El proyecto sostiene una idea clara: que los chicos de 8 a 14 años prueben todas las disciplinas antes de especializarse. Esa etapa, conocida como “fase de oro” en el desarrollo motor, permite que cada nene encuentre su lugar sin presiones. El caso de Santi Bonaura lo resume bien: no quería saber nada con correr vallas, lo convencieron de probar… y terminó subcampeón provincial.
La mirada desde adentro la aportó Juana Souto, velocista en pleno crecimiento. Prefiere las distancias cortas, reniega de las largas y reconoce con humor que algunos entrenamientos le gustan más que otros. Cabrera la define como “vaga, pero con garra”, una combinación que la empuja siempre hacia adelante. Juana llegó este año al atletismo después de pasar por gimnasia, circo y taekwondo. Vio pruebas por televisión, se inspiró y hoy ya compite a nivel provincial.

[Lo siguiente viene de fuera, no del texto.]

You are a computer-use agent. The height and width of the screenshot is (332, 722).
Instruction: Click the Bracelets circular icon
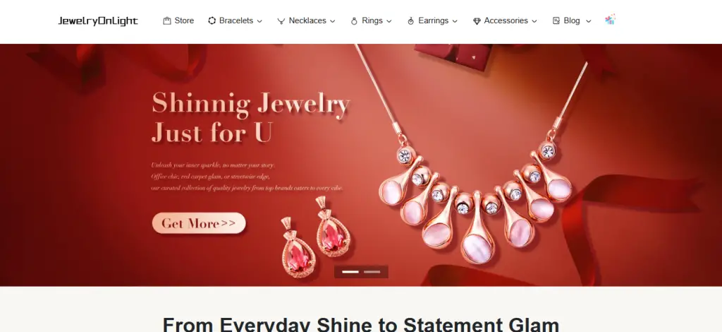(x=212, y=20)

La Escuela tiene hoy una matrícula cercana a los 50 chicos entre los 8 y los 14 años. Una base grande que permitió elevar también el nivel. “En la cantidad está la calidad”, resumen los entrenadores. Gracias a esa estructura, Necochea tuvo presencia en provinciales, podios nacionales y una atleta formada desde los 7 años que hoy integra la Selección Argentina en salto triple.
El atletismo dejó de ser un deporte de nicho y pasó a convertirse en una elección para muchas familias. Viajes, compañerismo, experiencias y el clima de grupo cuentan tanto como los tiempos. Los chicos conocen el país compitiendo: Chaco, Rosario, Corrientes, Juárez, Balcarce. Las anécdotas, dicen los profes, pesan más que los resultados.

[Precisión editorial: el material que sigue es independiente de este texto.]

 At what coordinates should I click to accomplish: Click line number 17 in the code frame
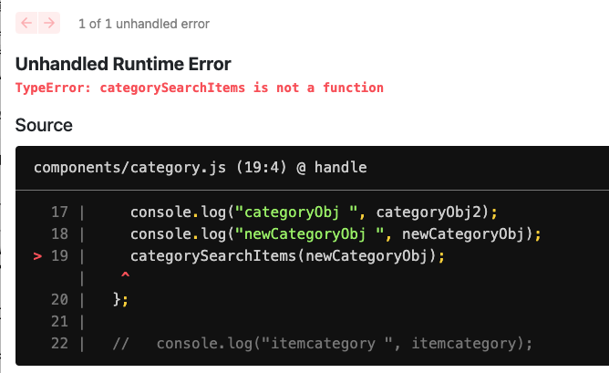(60, 212)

La competencia ya terminó, pero el trabajo no. Diciembre será descanso para los más chicos y enero traerá la pretemporada, con trabajos aeróbicos, técnica de carrera, circuitos de fuerza y todo lo que el calendario anual no permite. El objetivo es sostener el crecimiento, fortalecer el grupo y seguir formando atletas con procesos sólidos.
“Si logramos que un chico vuelva, que se sienta parte, que quiera entrenar, ya ganamos. Las medallas aparecen solas cuando el proceso es bueno”, cerró Cabrera.